* [WHAT NEEDS TO BE DONE]: Give the listing below again exactly, but without any of its pictures.

* [EXTRACTED MATERIAL]:
-- Opening Marker --
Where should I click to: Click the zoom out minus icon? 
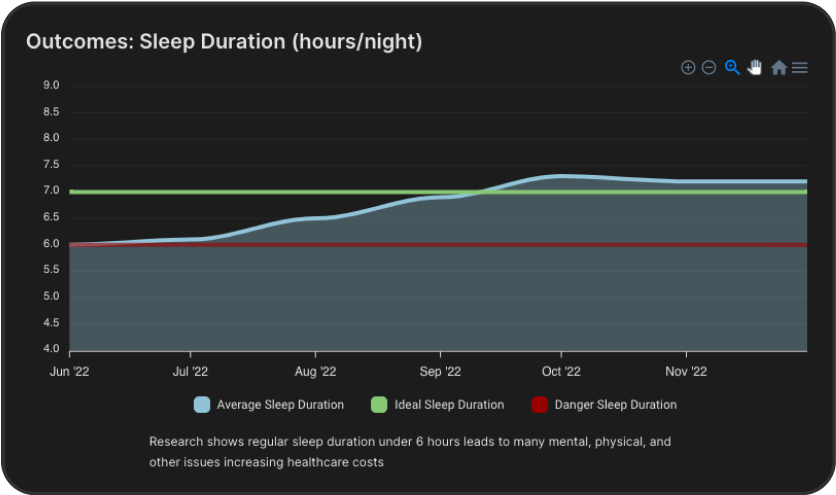pyautogui.click(x=709, y=68)
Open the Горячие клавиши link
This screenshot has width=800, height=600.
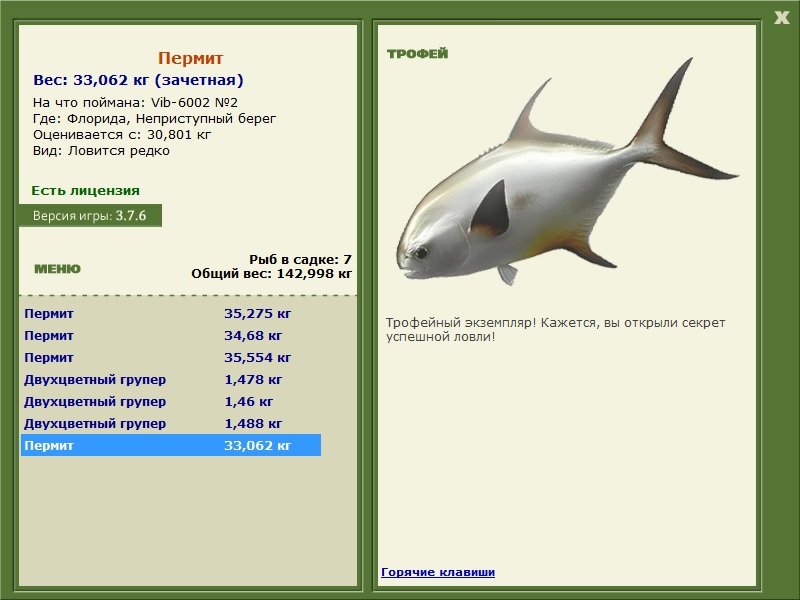click(438, 572)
-- Closing Marker --
* [THE ANSWER]:
Where should I click to: Click the zoom out minus icon? 
pyautogui.click(x=709, y=68)
Open the Горячие клавиши link
This screenshot has width=800, height=600.
click(438, 572)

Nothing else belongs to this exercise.